Search code examples
pythonnlpnamed-entity-recognitionfuzzy-searchfuzzywuzzy

Efficient way to find an approximate string match and replacing with predefined string


I need to build a NER system (Named Entity Recognition). For simplicity, I am doing it by using approximate string matching as input can contain typos and other minor modifications. I have come across some great libraries like: fuzzywuzzy or even faster RapidFuzz. But unfortunately I didn't find a way to return the position where the match occurs. As, for my purpose I not only need to find the match, but also I need to know where the match happened. As for NER, I need to replace those matches with some predefined string.

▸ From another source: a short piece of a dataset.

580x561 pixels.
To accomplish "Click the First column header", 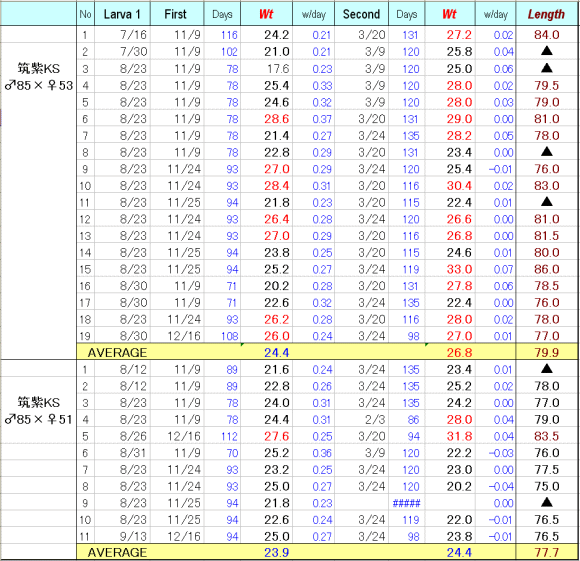I will tap(176, 14).
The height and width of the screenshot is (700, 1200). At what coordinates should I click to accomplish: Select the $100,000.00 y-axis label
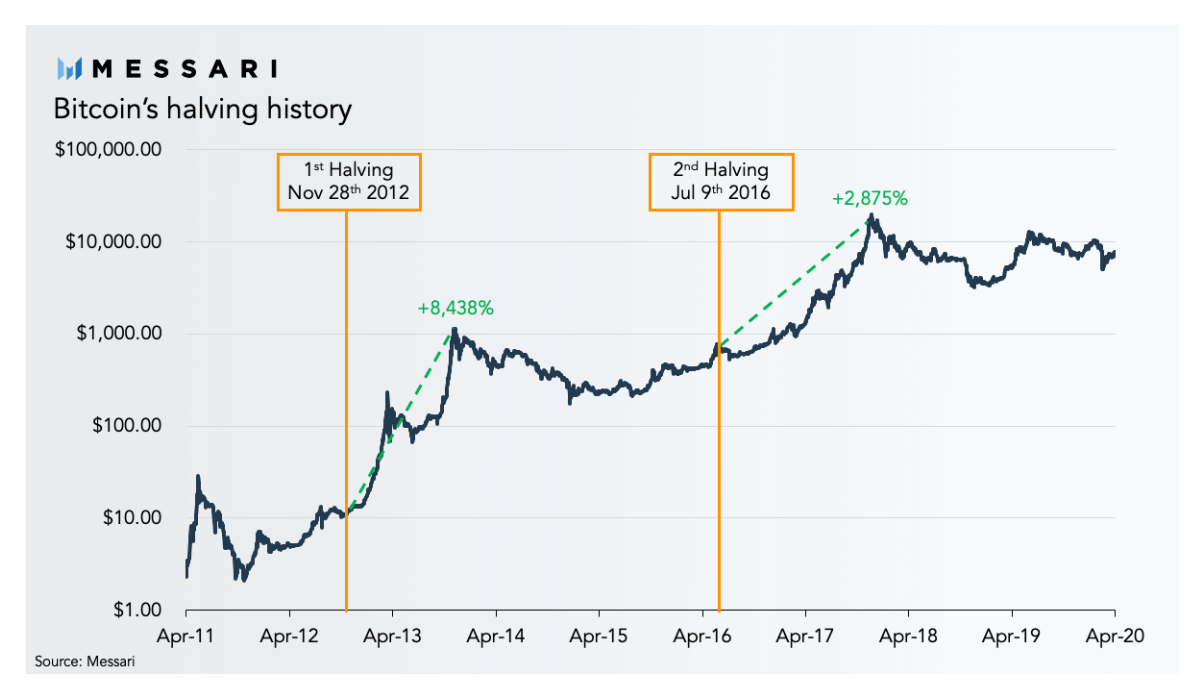(109, 150)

For example, If any one of the line is found in input string I want to replace them with the string COMPANY_NAME:

google
microsoft
facebook
International Business Machine

Like, input: S/he works at Google will be transformed to S/he works at COMPANY_NAME. You can safely assume that, all the input and the pattern to match are already preprocessed and most importantly they are in lower-case now. So, there is no problem with case-sensitivity.

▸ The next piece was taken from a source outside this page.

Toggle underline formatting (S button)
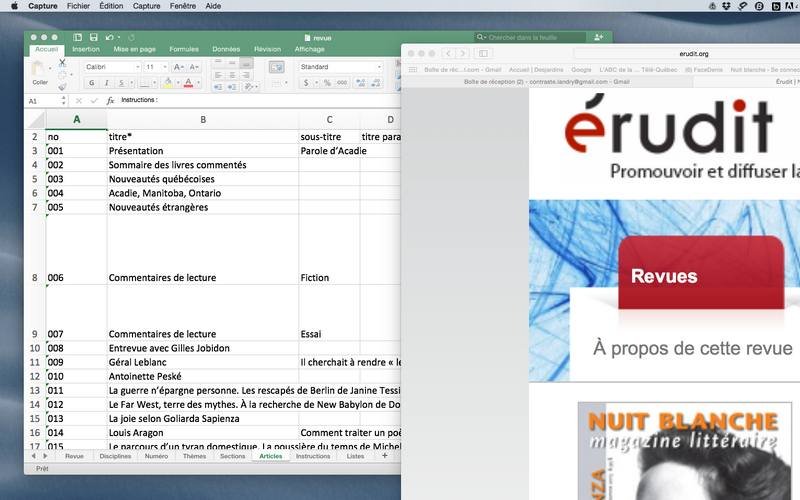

Currently, I have approached with a sliding window technique. And a sliding window is passed over the input string from left to right and this window has exactly the size of the pattern we want to match. For example, when I want to match with International Business Machine, I run a sliding window of size 3 from left to right and try to find the best match by observing each 3 consecutive tokens at the same time with a stride of 1. I do believe, it is not the best way to do it, also it cannot find the best match.

So, what is the efficient way to find the best possible match along with the quantification on the found match (how much they are similar) and the position of the match(es), such that we can replace them with a given fixed string (if the calculated similarity is not less than a threshold)? Obviously, a single input may contain multiple portions to be replaced, each of them will be replaced separately, like: Google and Microsoft are big companies will become COMPANY_NAME and COMPANY_NAME are big companies etc.

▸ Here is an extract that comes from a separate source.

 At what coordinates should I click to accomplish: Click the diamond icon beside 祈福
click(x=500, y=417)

EDIT: fixed link to RapidFuzz


Solution

  • It seems modules fuzzywuzzy and RapidFuzz don't have function for this. You could try to use process.extract() or process.extractOne() but it would need to split text in smaller parts (ie. words) and check every part separatelly. For longer words like International Business Machine it would need to split in part with 3 words - so it would need even more work.


    I think you need rather module fuzzysearch

    import fuzzysearch
    
    words = ['google', 'microsoft', 'facebook', 'International Business Machine']
    
    text = 'Google and Microsoft are big companies like International Business Machine'
    
    print(' text:', text)
    print('---')
        
    for word in sorted(words, key=len, reverse=True):
        print(' word:', word)
        
        results = fuzzysearch.find_near_matches(word, text, max_l_dist=1)
        print('found:', results)
        
        for item in reversed(results):
            text = text[:item.start] + 'COMPANY' + text[item.end:]
        print(' text:', text)
        
        print('---')
    

    Result:

     text: Google and Microsoft are big companies like facebook International Business Machine
    ---
     word: International Business Machine
    found: [Match(start=53, end=83, dist=0, matched='International Business Machine')]
     text: Google and Microsoft are big companies like facebook COMPANY
    ---
     word: microsoft
    found: [Match(start=11, end=20, dist=1, matched='Microsoft')]
     text: Google and COMPANY are big companies like facebook COMPANY
    ---
     word: facebook
    found: [Match(start=42, end=50, dist=0, matched='facebook')]
     text: Google and COMPANY are big companies like COMPANY COMPANY
    ---
     word: google
    found: [Match(start=0, end=6, dist=1, matched='Google')]
     text: COMPANY and COMPANY are big companies like COMPANY COMPANY
    

    If it finds many results for one word then it is better to start replacing at last position to keep other words in the same place. And this is why I use reversed().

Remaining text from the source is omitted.